There really needs to be greater south-south cooperation and collaboration in the development of the region’s petroleum resources. Probably there needs to be a regional database of regional experts or a “think tank” of the region’s best minds in this area.
I am suggesting that in the same way that countries in the region would apply to the Commonwealth Secretariat for technical assistance in the development of their petroleum resources, probably the government of Trinidad may wish to establish such a programme for its CARICOM neighbours.
We believe that you certainly have some important lessons to share especially as regards local content where it is very important that the region develops its own resources.
Similarly in natural gas.
Barbados has had over fifty years of onshore oil and gas production.
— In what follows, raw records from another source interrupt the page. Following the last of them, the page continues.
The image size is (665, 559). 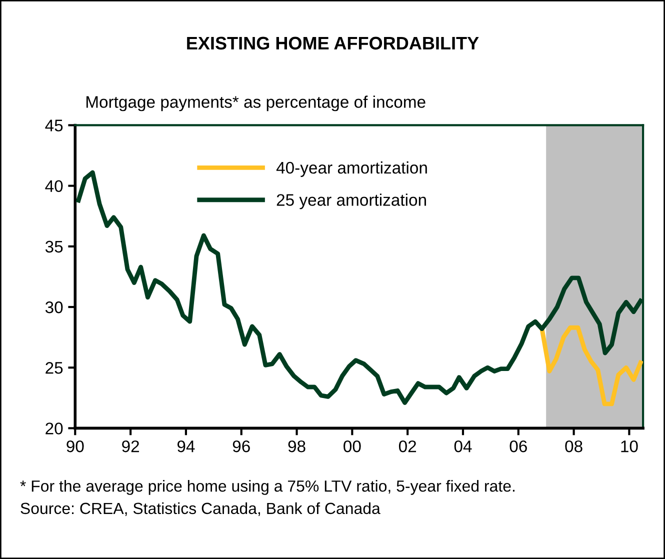 I want to click on legend-label: 25 year amortization, so click(x=351, y=202).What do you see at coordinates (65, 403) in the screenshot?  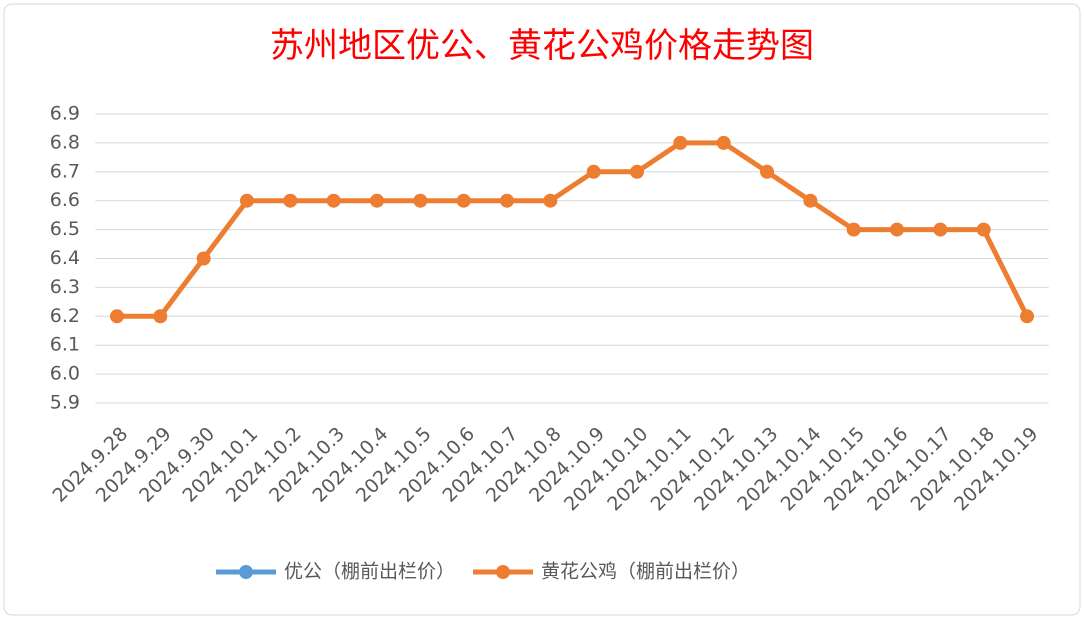 I see `y-tick-label: 5.9` at bounding box center [65, 403]. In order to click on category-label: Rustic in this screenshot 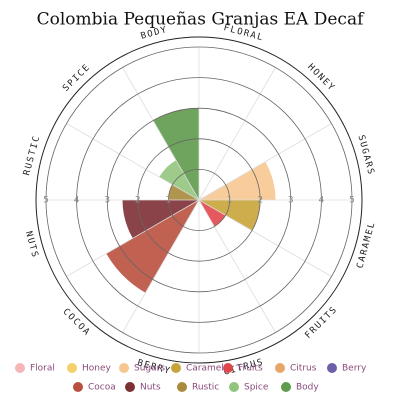, I will do `click(32, 156)`.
The Woodbourne oil field was discovered in the 1960s and since then over 250 wells have been drilled to date with over 10 million barrels of oil and over 22 billion cubic feet of associated gas have been recovered.
Production has however declined from a high of…. in the 1990s to an average of 650 barrels of oil and …. of gas.
There are in excess of 20,000 domestic, commercial and industrial gas customers in Barbados and the decision was taken back in 2016 to import natural gas when there was a shortage of this product in the 2015 tourist winter season.
We now import….. of Liquefied Natural Gas from …We would have much rather preferred this product to be from our neighbour Trinidad.
We had since 2004 been exploring a natural gas pipeline from Trinidad to Barbados and the French islands but this has proven to be uneconomical and this idea has subsequently been abandoned as the cost of smallscale LNG has fallen and in view of the growth of renewable energy.
The point that I am seeking to make here is that even though the region seeks to increase the penetration of renewable energy in the energy mix, natural gas offers a bridge to the future in terms of decarbonising our economies.
I understand the issues in respect of the natural gas shortage in Trinidad but I urge that any subsequent resolution of the problem leads to opportunities for small scale LNG supply in the region within the context of a collaborative effort among Trinidad and CARICOM states.
As a region, the CARICOM Secretariat continues to offer the support which it deems best suited to these times.
The opportunities it has provided for collaboration among the member states are worthy of note and include the preparation of the CARICOM Energy Policy, the establishment of the Caribbean Centre for Renewable Energy and Energy Efficiency (CCREEE) (which is being hosted in Barbados), the preparation of the Caribbean Sustainable Energy Roadmap and Strategy (C-SERMS), which is designed to build on existing efforts in the region to provide CARICOM Member States with a coherent strategy for transitioning to sustainable energy.